Catchy phrases, irrelevance, and the rise of the medical tabloid

BMJ 2014; 349 doi: https://doi.org/10.1136/bmj.g6847 (Published 18 November 2014) Cite this as: BMJ 2014;349:g6847
  1. Nikolai Manassiev, general practitioner1
  1. 1Goodrest Croft Surgery, Birmingham B14 4JU, UK
  1. d_manassieva{at}hotmail.com

On careful reading, Bisognano and Schummers’s main conclusion from their article about flipping healthcare is that they have nothing to offer the average reader and policy maker in the UK.1 They probably have no idea about the irrelevance of their article to anyone outside the US; otherwise they would probably seek advice, not offer it.

They suggest two innovations in healthcare. The first is of a doctor-pastor providing counselling sessions, diet, and exercise advice to his parishioners. The second is of a “new” model of community nursing care. The first does not apply to secular countries with universal and comprehensive healthcare systems and the second exists in the UK already.

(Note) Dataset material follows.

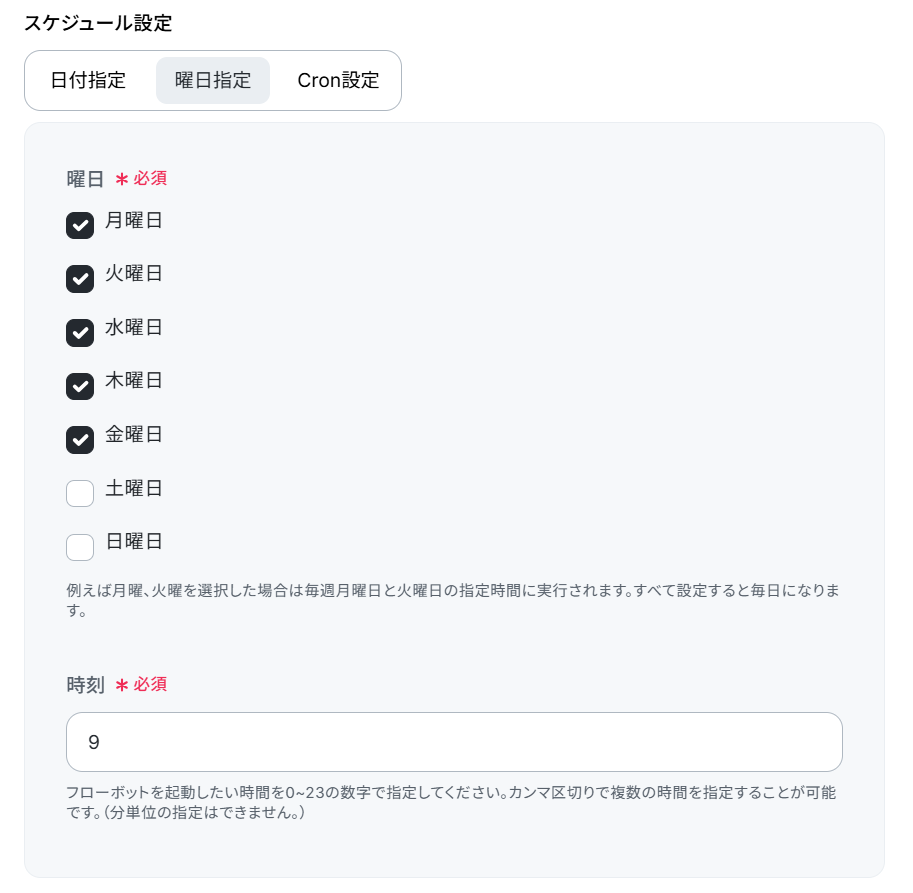Click the 火曜日 label text
Screen dimensions: 913x893
(x=133, y=274)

On the basis of an example of one high school they recommend “flipping the classroom.” The US is below the UK (and many other countries, including Vietnam) in literacy, numeracy, and science—why would any educational establishment in the UK need such advice from a country below its own ranking?

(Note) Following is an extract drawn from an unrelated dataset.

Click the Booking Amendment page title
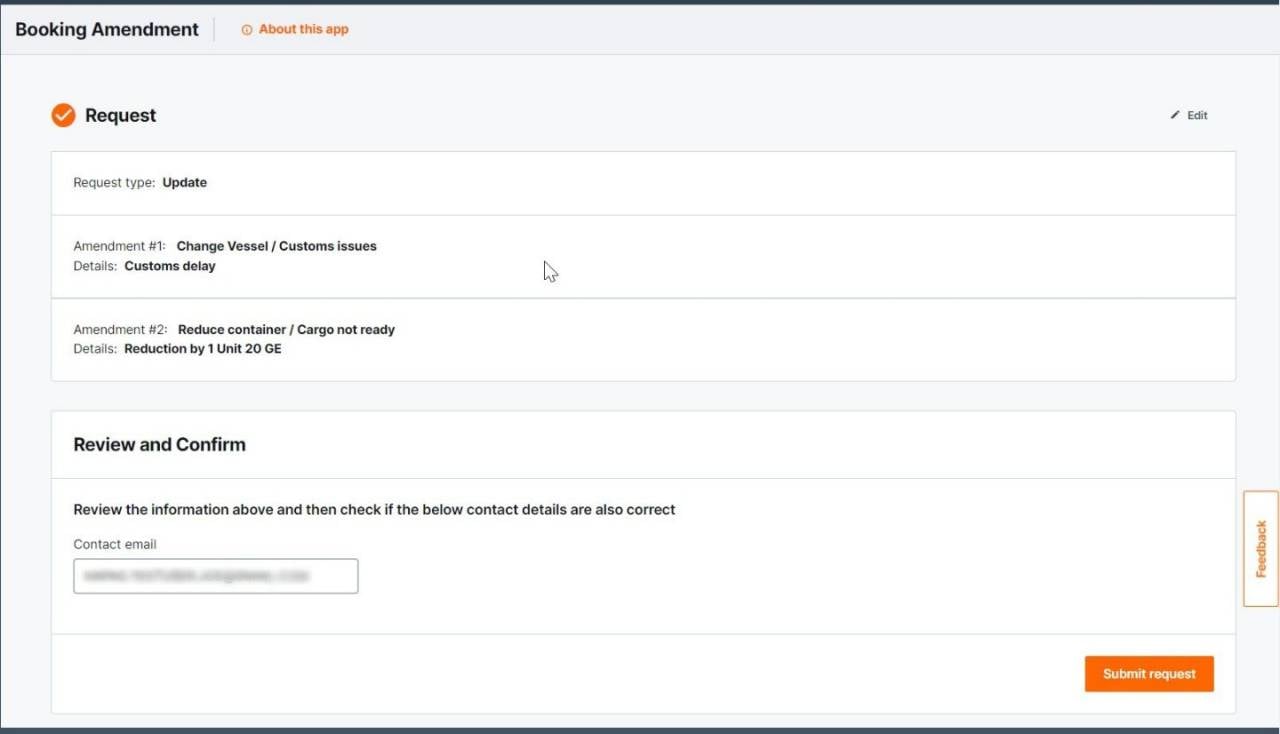This screenshot has width=1280, height=734. tap(107, 29)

The authors also recommend flipping healthcare. They reason that doctors should know what matters to patients and not just try to work out what is wrong with them. Evidently the authors are not aware that this approach is part of the GP curriculum or that, although worded differently, it is in the Hippocratic Oath. What does a country that spends a staggering 18% of gross domestic product on healthcare (10% in the UK)—yet has the same life expectancy and worse infant mortality than Cuba—have to teach others on this subject?

The fact that this paper is not just published, but is given the same space as research plus a mention on the cover, tells us about the difficulties The BMJ has in attracting credible research and reviews and how shallow it has become.